Specializes in Neuro ICU, Neuro/Trauma stepdown.

I've only used the PYXIS, but I've seen one hospital where every single med was in there. That's a PIA when it's med pass time and every med comes out of the PYXIS. Where I work now, it's just controlled subs or frequently used PRN's that dont get stocked for each pt like tylenol.

What happens during a power failure with those systems? How do get meds out of them?

Specializes in ER, ICU, Infusion, peds, informatics.
what happens during a power failure with those systems? how do get meds out of them?

ours is on a red "emergency" plug, that is connected to a back up generator (just like our vents are).

unless the generator fails, it continues to work. (and if the generators fail, we'll be too busy bagging our patients to worry about passing meds ;))

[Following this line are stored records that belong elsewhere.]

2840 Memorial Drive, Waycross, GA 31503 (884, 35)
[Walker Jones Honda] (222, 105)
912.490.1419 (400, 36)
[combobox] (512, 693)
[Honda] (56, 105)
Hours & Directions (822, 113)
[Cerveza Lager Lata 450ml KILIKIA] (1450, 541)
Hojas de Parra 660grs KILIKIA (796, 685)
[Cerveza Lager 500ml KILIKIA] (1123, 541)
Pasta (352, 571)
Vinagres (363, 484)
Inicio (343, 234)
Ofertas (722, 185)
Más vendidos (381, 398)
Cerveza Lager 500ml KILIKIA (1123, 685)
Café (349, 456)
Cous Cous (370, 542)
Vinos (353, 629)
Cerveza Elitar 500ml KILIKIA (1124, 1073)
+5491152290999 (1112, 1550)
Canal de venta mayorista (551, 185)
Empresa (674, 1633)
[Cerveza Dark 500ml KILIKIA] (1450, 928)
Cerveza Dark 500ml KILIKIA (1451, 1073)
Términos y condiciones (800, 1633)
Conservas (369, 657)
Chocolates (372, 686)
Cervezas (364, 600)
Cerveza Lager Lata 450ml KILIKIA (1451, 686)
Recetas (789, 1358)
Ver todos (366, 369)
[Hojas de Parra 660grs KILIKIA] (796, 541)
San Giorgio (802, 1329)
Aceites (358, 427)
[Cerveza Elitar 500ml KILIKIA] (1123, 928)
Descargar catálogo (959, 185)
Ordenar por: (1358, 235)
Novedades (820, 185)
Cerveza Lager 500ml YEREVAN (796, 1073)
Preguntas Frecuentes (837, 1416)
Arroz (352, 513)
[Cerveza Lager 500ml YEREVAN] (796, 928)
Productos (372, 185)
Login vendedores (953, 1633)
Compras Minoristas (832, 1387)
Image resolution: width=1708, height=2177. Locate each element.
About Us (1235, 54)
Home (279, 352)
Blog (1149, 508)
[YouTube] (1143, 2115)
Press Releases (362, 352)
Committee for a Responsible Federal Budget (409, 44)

i've used both pyxis and omnicell. i liked how pyxis prompted you for a waste wittness; where with omnicell, you have to remember to change to the appropriate quantity, then go back and waste.

the omnicell can be set up so that controlled substances come out into a dispense drawer, which eliminates the need to count those drugs. however, controlled substances can also be put into regular drawers, and then they (and any other controlled substance in that drawer) must be counted.

for some very odd reason, our pharmacy has decided to put lortab into the regular drawer (must be counted); but clonidine and phenergan are in the autodispense drawer. go figure.